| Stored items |
* * * * * * *

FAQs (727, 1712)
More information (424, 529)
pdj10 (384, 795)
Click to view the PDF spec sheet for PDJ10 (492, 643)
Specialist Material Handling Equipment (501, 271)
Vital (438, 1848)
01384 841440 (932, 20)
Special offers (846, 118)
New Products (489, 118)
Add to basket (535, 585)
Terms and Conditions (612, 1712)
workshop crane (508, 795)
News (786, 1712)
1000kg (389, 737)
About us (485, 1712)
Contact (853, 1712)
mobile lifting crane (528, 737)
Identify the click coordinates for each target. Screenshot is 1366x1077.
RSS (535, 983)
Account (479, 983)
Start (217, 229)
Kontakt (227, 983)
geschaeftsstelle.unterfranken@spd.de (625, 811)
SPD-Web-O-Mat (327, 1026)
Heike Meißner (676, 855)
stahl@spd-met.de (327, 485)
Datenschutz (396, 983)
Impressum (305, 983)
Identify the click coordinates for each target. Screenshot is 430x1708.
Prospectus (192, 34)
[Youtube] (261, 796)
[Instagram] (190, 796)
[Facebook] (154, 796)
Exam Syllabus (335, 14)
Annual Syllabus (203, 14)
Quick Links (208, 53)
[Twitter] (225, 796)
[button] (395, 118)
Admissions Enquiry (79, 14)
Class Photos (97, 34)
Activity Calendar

* * * * * * *

| Exercise details |
Copy every line from the records above that contains the string "crane".

| Solution to the problem |
workshop crane (508, 795)
mobile lifting crane (528, 737)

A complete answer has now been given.